Work instructions | Copy exactly the lines from the one containing "The height and width of the screenshot is (258, 288)." through the last line of the records below, including both, and leave out any pictures.
%%
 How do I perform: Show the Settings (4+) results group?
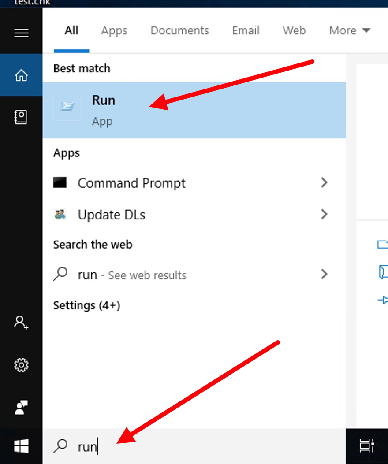coord(87,305)
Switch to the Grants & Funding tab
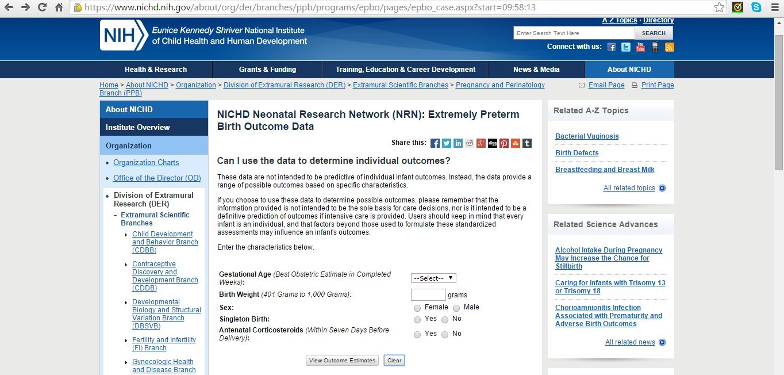 pos(268,69)
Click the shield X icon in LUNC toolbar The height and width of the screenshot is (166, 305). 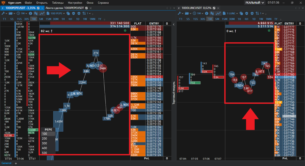pos(252,13)
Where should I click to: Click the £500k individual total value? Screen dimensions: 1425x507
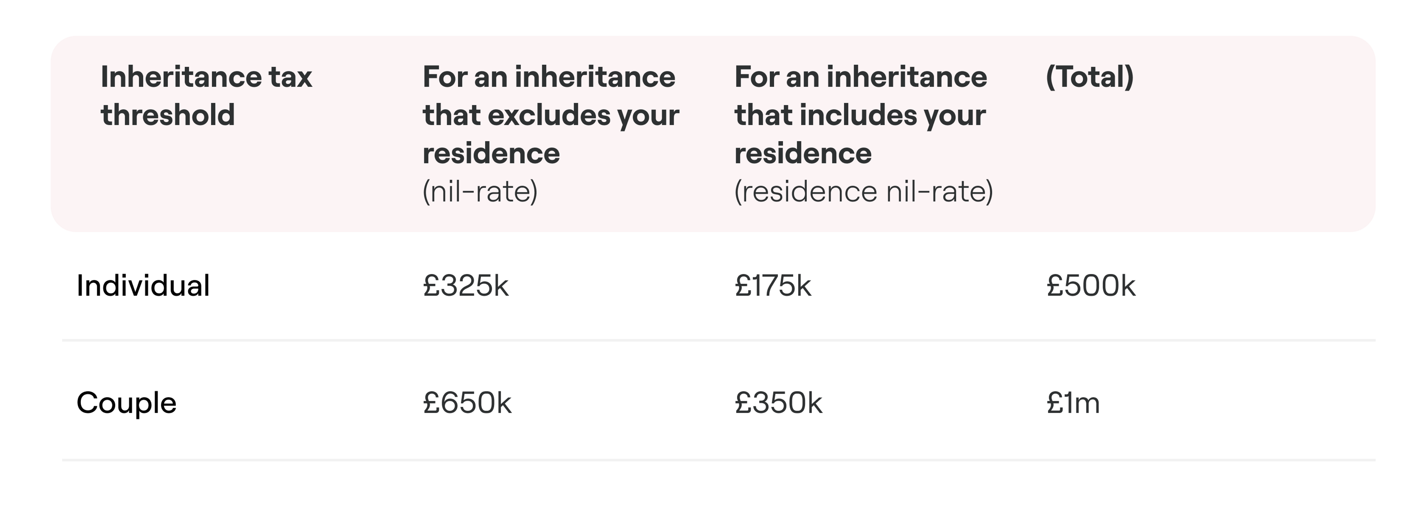pyautogui.click(x=1090, y=286)
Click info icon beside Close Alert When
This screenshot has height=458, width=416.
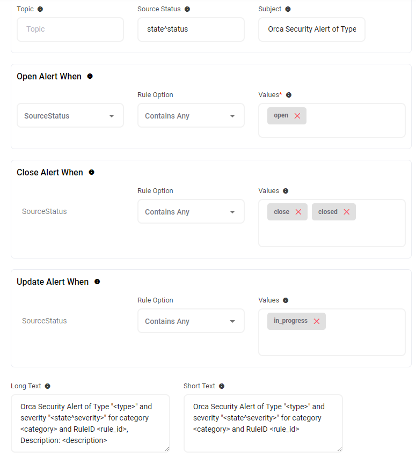(91, 172)
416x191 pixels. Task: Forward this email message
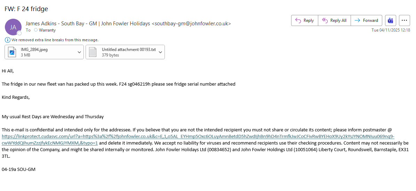point(366,20)
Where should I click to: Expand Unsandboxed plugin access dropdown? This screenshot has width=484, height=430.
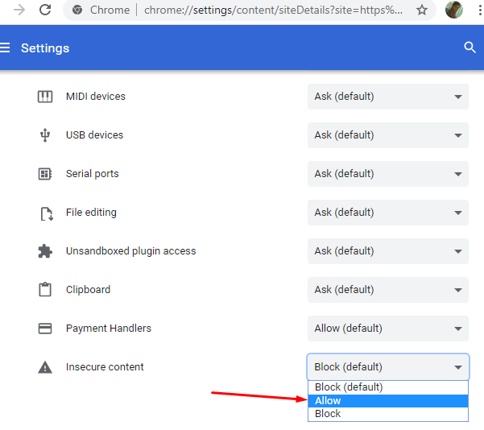coord(387,251)
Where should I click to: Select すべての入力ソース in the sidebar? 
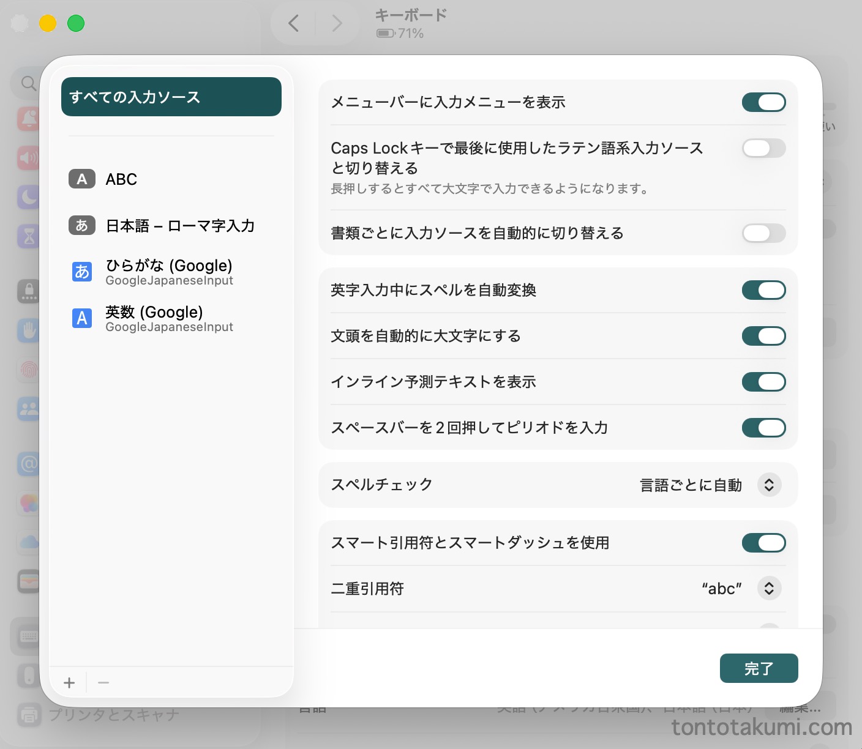[171, 97]
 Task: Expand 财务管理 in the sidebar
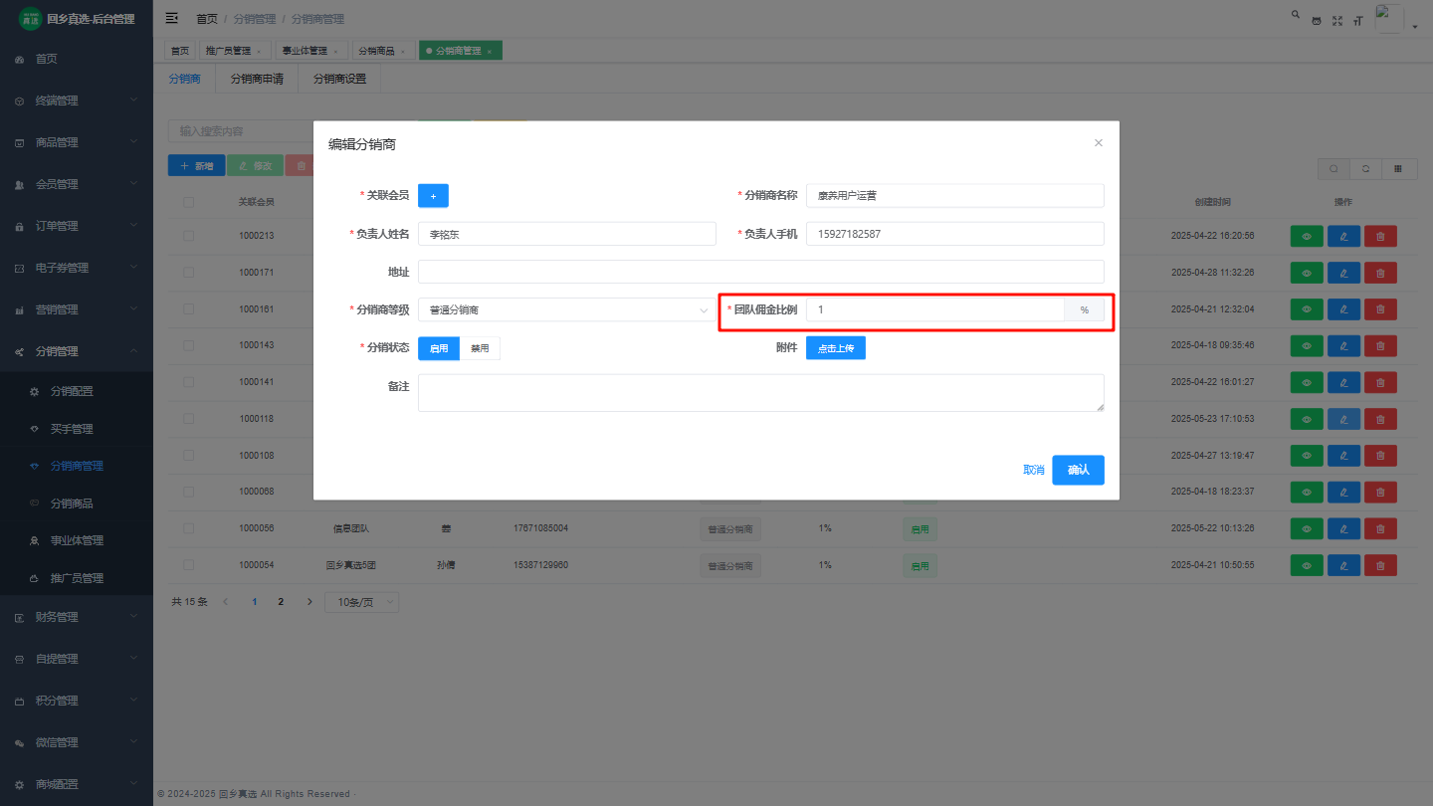click(x=77, y=617)
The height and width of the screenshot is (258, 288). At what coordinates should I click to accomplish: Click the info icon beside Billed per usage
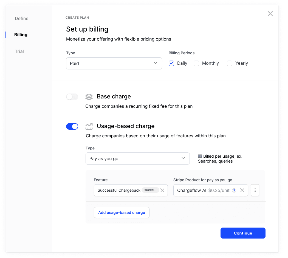[x=200, y=156]
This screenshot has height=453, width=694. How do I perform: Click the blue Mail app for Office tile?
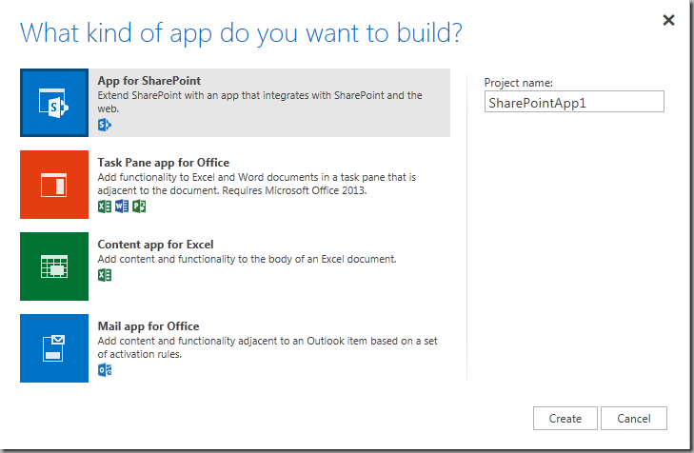click(x=54, y=348)
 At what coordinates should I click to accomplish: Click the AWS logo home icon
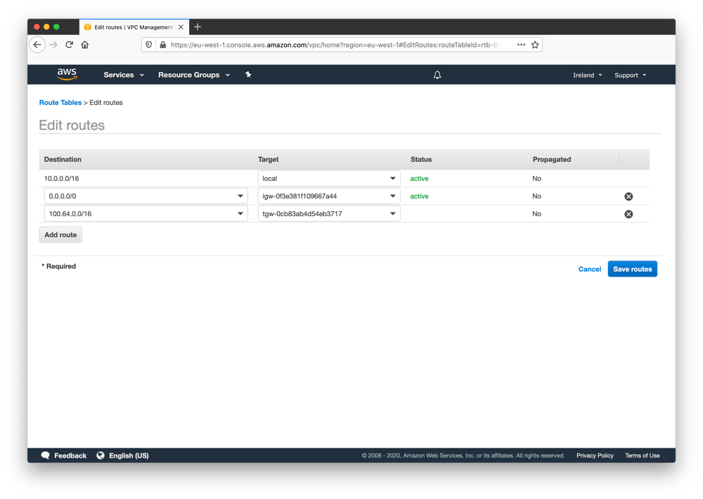[67, 75]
%%
Answer to this problem |
The height and width of the screenshot is (258, 288). At what coordinates should I click to accomplish: Click the info icon beside Billed per usage
[x=200, y=156]
This screenshot has height=453, width=694. How do I perform: Click the blue Mail app for Office tile?
click(x=54, y=348)
 At what coordinates should I click to accomplish: Click the AWS logo home icon
[67, 75]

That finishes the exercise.